-------- Material for this task

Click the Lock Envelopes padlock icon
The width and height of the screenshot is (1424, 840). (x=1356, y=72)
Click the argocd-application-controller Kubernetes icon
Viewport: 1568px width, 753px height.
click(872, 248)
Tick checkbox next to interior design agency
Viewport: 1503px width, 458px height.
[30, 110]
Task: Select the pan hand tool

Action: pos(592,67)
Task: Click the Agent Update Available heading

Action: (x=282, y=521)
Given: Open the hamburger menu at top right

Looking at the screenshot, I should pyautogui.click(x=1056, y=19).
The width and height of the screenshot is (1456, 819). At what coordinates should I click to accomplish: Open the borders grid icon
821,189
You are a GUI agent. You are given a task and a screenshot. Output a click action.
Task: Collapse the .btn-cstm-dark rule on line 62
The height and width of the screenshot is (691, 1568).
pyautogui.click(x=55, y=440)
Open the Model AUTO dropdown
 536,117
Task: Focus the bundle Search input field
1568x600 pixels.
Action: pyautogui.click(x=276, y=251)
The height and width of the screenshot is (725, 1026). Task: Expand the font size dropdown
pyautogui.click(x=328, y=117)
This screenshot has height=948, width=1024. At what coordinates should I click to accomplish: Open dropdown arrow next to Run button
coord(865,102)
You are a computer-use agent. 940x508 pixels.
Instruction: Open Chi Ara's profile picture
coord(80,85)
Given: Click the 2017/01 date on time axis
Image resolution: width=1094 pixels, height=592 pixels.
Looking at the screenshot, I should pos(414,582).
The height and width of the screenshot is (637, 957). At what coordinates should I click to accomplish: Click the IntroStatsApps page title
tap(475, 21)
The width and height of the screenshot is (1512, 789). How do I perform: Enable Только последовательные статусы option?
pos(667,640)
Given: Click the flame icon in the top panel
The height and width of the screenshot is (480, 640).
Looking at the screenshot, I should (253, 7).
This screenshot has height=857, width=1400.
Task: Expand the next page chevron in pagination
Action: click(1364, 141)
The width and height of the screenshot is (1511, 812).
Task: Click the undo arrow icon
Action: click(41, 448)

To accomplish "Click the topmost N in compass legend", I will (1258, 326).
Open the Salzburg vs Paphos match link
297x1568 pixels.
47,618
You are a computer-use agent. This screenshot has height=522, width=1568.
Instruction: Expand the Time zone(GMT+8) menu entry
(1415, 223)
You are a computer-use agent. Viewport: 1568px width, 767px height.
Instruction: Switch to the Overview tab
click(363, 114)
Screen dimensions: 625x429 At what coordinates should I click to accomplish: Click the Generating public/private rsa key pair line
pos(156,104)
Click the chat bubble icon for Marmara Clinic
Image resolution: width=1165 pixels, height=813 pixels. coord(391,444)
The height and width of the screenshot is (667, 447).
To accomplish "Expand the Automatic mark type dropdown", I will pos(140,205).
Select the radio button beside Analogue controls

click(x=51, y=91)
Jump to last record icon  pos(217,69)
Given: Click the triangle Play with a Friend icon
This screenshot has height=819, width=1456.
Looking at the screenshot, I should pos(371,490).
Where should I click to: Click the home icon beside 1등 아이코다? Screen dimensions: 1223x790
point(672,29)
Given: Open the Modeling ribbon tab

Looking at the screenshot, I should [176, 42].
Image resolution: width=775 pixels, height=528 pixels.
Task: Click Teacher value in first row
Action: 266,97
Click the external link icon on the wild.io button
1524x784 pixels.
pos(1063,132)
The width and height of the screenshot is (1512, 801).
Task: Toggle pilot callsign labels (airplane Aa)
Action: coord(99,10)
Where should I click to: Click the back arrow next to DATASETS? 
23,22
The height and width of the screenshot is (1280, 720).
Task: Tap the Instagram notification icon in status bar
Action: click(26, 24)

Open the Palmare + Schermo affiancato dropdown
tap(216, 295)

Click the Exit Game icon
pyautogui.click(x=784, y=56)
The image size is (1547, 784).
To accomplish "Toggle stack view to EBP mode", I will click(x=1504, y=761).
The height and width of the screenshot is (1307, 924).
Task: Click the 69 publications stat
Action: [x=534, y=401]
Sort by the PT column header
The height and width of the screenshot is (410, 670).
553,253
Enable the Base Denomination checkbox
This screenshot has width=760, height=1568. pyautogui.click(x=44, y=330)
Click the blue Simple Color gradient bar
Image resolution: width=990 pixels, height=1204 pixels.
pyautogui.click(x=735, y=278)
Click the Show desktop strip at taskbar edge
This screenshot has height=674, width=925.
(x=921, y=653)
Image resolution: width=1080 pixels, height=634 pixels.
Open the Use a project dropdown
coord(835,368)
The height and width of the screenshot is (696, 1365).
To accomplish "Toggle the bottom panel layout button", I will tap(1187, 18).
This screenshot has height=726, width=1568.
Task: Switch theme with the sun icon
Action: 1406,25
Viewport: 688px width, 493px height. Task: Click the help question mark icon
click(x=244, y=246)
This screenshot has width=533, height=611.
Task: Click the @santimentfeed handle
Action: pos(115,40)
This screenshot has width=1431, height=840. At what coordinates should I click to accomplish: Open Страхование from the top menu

----------------

▶ _Requirements_: Display every line of the records above that contains the string "Where", reproducing each such line in full.

▶ _Solution to this problem_:
Where should I click to: Click the home icon beside 1등 아이코다? Screen dimensions: 1223x790
Where should I click to: Click the back arrow next to DATASETS? 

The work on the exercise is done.